-- LISTED ENTRIES start --

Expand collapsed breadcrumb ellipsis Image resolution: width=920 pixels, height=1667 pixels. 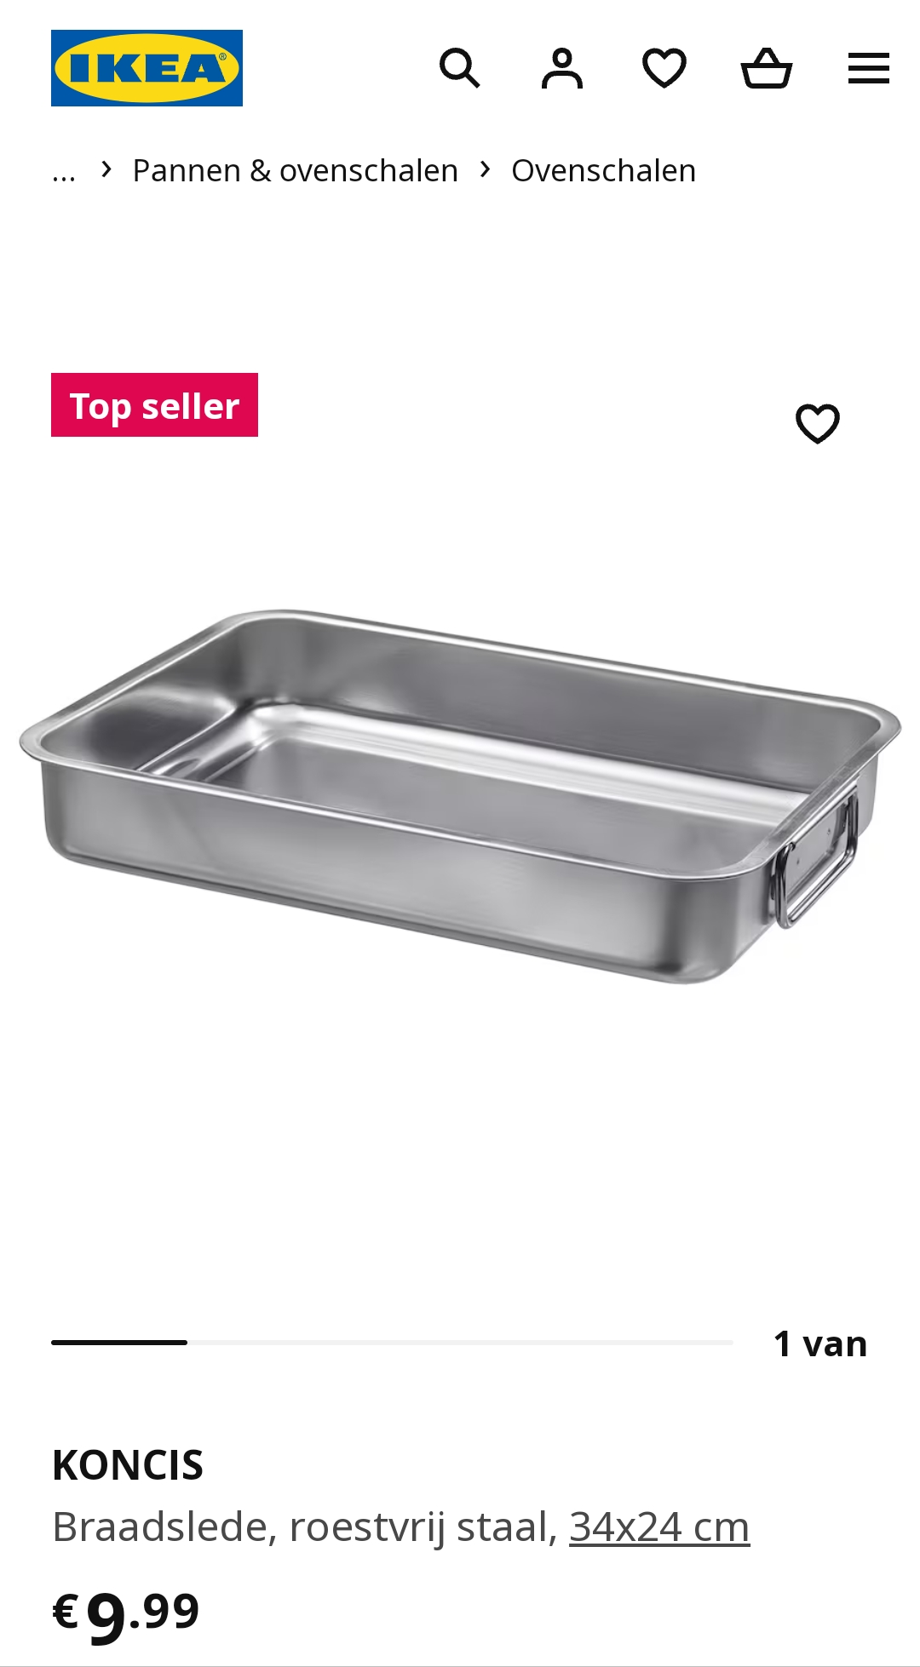pos(64,172)
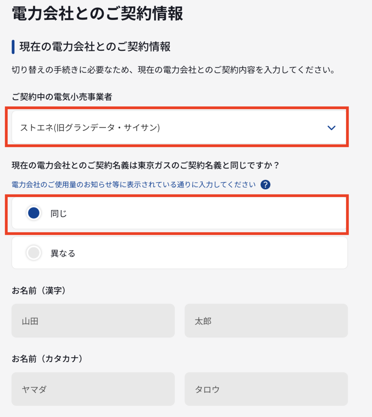The height and width of the screenshot is (417, 372).
Task: Click the 電力会社とのご契約情報 page title
Action: tap(97, 13)
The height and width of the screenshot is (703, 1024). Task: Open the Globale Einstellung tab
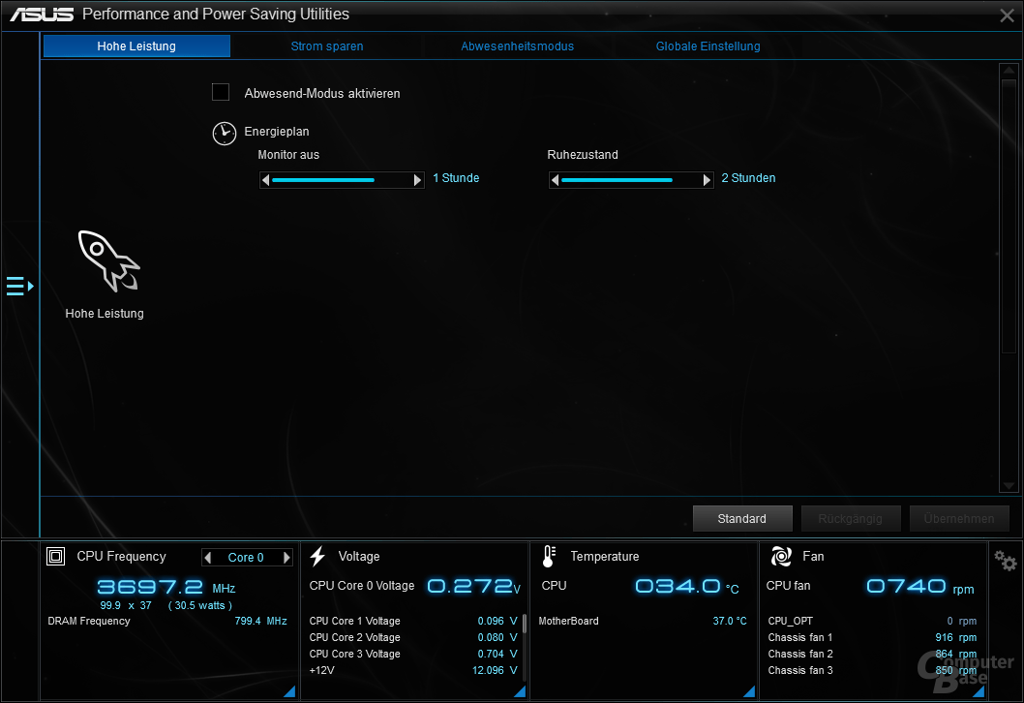click(708, 46)
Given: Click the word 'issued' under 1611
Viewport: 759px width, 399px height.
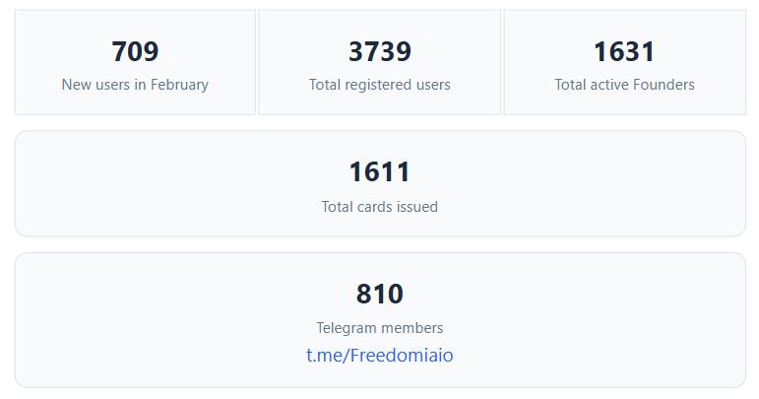Looking at the screenshot, I should (x=417, y=207).
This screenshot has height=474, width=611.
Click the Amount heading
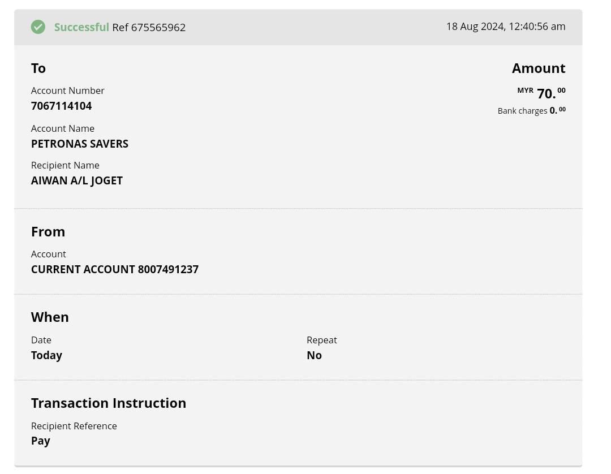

-- LISTED ENTRIES end --

_EXERCISE BRIEF_
Copy out the lines word for word, starting at the line containing "The height and width of the screenshot is (703, 1024)." and continuing to the end of the records. Leave out the pictures.

_IN RESPONSE_
The height and width of the screenshot is (703, 1024). Task: Open the Globale Einstellung tab
click(708, 46)
Given: Click the word 'issued' under 1611
Viewport: 759px width, 399px height.
Looking at the screenshot, I should (x=417, y=207).
This screenshot has height=474, width=611.
Click the Amount heading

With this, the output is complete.